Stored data
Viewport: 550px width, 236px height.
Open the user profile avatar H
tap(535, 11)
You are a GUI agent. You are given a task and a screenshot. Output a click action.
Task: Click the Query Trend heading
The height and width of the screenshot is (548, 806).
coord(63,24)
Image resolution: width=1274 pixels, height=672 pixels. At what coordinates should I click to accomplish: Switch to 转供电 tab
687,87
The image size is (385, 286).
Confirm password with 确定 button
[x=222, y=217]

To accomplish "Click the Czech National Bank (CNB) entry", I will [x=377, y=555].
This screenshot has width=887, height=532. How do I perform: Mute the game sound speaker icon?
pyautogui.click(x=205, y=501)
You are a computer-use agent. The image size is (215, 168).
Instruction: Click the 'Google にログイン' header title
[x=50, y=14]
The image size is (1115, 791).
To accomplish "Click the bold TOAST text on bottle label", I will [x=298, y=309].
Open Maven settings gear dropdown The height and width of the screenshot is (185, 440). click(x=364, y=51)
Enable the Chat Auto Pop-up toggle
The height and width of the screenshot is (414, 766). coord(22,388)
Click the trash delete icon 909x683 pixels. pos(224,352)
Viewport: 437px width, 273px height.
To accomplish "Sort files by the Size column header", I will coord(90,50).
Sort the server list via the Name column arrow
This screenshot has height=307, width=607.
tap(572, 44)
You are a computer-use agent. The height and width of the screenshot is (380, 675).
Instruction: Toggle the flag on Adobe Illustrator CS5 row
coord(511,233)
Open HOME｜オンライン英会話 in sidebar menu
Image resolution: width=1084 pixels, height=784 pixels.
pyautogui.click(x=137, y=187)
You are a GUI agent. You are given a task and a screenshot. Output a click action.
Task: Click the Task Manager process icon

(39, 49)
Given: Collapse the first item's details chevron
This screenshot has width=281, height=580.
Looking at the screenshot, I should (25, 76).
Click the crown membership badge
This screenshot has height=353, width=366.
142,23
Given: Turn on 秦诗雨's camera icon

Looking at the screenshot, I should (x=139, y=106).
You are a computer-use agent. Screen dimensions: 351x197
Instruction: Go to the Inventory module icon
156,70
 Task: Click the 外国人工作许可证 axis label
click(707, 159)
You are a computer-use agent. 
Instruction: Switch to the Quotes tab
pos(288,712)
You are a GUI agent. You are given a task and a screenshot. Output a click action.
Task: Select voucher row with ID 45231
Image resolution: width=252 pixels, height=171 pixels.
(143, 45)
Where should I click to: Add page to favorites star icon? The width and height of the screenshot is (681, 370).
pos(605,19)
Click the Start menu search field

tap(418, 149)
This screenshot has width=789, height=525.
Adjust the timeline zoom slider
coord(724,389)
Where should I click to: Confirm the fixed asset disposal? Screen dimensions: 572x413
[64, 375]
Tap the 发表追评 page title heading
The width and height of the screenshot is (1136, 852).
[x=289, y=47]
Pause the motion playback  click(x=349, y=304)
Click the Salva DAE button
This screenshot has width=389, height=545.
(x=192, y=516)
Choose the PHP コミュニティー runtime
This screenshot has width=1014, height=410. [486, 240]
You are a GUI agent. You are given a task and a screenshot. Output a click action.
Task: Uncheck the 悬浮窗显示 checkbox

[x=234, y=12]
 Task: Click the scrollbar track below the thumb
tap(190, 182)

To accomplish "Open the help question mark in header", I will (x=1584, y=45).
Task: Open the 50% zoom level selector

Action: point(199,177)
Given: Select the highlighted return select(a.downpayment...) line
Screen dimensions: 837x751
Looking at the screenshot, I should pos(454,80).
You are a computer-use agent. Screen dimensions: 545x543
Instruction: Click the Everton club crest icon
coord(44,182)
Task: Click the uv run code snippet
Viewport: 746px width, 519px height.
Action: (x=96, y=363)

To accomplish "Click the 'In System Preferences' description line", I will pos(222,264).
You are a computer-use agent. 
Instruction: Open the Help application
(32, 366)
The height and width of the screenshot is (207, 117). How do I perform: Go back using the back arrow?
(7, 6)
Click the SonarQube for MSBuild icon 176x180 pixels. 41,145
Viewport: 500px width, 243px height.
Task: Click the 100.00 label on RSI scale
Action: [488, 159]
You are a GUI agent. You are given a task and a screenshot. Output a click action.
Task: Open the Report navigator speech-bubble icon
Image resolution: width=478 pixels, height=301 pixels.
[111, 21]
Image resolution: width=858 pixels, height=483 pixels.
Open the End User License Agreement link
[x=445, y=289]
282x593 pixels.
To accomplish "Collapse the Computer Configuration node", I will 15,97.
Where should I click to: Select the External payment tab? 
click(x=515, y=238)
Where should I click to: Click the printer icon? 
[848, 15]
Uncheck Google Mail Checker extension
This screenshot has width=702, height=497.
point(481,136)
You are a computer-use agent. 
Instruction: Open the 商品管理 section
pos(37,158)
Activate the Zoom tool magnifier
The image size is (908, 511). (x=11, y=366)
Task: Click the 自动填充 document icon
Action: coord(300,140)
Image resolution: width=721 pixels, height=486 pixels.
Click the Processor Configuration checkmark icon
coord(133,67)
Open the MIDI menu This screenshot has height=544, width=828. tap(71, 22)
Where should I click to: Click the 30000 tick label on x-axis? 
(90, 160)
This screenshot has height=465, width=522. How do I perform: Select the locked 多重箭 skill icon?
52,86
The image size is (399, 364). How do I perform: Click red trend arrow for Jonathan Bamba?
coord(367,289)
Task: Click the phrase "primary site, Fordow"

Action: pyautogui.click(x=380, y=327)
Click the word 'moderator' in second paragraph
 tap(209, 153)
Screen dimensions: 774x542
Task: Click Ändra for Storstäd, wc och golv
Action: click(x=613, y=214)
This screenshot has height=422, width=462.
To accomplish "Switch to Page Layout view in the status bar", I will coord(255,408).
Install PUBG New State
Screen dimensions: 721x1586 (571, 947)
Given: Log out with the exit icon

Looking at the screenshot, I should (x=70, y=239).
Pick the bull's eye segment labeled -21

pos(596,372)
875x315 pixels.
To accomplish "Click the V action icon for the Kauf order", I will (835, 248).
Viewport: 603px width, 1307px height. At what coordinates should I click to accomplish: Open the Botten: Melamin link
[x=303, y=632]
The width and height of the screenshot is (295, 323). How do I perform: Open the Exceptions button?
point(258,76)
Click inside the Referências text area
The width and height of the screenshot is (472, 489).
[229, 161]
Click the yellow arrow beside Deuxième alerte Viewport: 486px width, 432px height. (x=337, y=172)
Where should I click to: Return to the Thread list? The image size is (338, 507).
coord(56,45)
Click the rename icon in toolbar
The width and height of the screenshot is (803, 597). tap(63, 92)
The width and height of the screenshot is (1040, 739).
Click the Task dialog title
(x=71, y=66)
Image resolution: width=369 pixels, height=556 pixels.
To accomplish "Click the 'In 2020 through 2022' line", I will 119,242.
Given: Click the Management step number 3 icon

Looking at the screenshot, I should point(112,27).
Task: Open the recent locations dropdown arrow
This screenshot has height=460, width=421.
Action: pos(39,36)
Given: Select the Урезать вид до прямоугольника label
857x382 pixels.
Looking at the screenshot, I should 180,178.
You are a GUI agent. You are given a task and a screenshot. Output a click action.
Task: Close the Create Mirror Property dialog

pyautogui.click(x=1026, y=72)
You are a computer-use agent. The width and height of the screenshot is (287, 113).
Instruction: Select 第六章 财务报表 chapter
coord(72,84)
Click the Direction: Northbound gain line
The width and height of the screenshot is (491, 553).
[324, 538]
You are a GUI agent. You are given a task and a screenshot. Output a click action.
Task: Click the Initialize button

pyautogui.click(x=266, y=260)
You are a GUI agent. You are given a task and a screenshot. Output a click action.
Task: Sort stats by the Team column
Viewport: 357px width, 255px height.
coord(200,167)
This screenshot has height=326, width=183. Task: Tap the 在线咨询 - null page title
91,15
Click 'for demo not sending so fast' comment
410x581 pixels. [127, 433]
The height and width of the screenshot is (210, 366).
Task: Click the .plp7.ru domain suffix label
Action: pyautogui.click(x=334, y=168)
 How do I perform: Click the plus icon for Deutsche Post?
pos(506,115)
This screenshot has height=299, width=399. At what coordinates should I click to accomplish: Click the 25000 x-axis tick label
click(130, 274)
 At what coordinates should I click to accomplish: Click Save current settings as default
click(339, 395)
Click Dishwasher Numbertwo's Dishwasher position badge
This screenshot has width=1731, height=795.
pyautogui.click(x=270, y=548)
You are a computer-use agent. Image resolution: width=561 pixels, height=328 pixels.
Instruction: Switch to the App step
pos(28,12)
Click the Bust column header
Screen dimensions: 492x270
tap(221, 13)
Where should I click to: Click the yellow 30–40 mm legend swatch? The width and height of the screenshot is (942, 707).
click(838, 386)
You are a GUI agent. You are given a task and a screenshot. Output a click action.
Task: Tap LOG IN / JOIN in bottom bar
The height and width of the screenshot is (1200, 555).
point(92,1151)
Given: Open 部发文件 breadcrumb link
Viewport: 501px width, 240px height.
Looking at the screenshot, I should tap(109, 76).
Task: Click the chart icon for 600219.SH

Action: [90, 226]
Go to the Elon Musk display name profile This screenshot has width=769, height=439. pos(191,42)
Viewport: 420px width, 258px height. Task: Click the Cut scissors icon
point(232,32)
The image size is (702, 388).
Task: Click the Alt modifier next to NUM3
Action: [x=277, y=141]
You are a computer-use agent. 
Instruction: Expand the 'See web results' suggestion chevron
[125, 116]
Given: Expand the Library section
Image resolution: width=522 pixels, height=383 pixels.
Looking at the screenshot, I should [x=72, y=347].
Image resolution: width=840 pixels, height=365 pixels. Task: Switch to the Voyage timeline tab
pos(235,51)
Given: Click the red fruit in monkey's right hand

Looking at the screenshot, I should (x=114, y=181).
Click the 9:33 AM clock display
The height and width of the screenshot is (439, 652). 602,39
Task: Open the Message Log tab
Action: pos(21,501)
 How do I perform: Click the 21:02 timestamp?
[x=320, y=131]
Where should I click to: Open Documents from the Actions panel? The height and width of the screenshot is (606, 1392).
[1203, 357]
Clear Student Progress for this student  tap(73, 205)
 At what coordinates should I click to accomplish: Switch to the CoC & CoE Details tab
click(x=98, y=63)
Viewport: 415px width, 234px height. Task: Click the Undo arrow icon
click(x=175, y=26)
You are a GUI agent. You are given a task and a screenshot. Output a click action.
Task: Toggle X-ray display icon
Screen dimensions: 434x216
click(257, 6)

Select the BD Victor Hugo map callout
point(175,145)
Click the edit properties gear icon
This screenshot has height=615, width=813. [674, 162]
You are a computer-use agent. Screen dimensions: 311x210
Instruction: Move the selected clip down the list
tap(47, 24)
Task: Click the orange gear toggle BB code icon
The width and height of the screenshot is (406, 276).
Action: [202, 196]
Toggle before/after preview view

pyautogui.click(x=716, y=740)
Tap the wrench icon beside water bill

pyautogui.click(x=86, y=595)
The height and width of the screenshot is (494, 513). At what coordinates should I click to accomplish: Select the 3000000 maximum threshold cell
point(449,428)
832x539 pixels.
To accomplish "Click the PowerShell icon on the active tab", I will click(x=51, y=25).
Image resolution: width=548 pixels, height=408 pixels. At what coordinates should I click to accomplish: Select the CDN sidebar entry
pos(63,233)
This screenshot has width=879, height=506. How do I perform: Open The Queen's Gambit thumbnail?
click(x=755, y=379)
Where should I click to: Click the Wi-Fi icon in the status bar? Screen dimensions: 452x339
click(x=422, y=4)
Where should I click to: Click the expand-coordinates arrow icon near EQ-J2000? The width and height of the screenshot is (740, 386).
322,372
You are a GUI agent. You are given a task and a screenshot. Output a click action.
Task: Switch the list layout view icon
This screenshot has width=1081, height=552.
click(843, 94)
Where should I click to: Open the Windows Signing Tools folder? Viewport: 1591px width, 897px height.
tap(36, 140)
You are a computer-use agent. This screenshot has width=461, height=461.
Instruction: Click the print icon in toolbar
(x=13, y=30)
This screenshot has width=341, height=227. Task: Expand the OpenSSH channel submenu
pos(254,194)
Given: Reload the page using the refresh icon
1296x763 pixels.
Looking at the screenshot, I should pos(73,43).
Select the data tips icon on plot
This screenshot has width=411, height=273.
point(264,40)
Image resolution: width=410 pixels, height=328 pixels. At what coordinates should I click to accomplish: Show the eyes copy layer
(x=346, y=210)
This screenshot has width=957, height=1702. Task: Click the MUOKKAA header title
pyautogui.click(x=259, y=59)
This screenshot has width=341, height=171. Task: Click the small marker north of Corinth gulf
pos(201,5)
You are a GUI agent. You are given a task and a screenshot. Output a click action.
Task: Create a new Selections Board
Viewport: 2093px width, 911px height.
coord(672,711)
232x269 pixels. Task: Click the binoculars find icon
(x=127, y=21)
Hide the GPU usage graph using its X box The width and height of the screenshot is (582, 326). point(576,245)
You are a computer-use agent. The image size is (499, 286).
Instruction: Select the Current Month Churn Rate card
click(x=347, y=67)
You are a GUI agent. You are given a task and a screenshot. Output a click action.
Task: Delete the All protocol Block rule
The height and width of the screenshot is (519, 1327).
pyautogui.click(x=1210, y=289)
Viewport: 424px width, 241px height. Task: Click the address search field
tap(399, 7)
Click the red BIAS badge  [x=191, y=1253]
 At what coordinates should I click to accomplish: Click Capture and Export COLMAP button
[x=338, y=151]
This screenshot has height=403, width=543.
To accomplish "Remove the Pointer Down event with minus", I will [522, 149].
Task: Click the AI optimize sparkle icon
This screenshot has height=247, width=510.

What to do: Which lines of the data include the string "Collapse"? Copy each of them.

Written response:
Given: Collapse the first item's details chevron
To accomplish "Collapse the Computer Configuration node", I will 15,97.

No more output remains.